→ **Task brief**
Search the records that follow and extract every line containing the string "Student".

Dataset entries
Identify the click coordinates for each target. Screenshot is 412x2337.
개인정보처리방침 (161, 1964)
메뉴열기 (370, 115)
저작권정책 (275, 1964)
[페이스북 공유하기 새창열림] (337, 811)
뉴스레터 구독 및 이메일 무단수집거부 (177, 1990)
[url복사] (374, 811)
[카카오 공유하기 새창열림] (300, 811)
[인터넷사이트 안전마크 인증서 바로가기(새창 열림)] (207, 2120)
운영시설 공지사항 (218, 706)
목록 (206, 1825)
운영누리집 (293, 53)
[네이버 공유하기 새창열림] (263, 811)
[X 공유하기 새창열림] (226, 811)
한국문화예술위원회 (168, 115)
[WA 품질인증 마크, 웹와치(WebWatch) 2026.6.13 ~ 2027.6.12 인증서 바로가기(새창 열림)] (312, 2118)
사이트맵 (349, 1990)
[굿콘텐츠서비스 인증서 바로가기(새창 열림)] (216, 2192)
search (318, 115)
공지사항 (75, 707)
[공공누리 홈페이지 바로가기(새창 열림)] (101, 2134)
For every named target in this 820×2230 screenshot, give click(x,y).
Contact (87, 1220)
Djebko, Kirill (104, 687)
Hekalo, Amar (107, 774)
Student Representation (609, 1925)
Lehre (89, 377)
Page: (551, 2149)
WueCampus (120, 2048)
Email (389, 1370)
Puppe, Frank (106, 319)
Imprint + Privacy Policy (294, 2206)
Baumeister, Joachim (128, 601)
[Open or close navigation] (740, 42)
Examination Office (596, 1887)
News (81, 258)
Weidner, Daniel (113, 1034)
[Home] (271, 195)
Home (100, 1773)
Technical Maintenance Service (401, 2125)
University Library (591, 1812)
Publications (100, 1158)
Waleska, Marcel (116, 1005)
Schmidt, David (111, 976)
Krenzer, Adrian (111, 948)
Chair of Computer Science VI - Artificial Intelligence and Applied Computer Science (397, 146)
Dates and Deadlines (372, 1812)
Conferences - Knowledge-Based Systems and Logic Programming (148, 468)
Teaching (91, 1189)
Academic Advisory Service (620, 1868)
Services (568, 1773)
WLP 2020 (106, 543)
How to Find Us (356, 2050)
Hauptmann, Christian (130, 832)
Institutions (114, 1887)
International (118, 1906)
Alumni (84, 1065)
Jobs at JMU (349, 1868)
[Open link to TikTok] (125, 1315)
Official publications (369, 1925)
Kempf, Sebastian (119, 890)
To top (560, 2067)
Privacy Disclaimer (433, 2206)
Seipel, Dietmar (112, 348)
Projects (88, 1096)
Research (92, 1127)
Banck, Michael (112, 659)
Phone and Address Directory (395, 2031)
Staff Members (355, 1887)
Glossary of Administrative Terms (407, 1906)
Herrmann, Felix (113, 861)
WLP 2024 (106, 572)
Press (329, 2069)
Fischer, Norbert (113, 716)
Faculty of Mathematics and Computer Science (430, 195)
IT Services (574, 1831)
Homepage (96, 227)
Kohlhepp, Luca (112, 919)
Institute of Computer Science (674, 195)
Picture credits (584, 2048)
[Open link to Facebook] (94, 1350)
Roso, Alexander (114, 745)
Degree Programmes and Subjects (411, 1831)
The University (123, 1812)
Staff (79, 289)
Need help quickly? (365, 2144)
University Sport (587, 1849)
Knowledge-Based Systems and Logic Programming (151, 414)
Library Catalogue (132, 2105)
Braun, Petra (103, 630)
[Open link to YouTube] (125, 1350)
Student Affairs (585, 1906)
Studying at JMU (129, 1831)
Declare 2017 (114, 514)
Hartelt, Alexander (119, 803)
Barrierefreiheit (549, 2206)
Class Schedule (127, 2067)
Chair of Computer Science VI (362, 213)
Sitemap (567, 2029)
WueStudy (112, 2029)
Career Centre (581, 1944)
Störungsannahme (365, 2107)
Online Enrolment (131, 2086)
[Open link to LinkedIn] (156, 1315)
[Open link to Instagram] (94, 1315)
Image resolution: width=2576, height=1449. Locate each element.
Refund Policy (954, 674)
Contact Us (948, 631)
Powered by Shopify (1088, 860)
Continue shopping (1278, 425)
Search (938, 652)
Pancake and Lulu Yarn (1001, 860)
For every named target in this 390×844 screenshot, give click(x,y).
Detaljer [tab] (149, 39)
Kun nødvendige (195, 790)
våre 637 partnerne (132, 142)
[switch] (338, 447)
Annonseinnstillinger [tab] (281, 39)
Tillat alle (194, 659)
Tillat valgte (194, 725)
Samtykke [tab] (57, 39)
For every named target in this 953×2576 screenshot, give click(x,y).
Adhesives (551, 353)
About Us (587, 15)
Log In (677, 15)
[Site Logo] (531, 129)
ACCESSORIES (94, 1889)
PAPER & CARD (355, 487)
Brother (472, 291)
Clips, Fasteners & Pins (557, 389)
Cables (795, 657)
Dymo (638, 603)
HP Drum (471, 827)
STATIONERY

→ **Problem solution**
Student Representation (609, 1925)
Student Affairs (585, 1906)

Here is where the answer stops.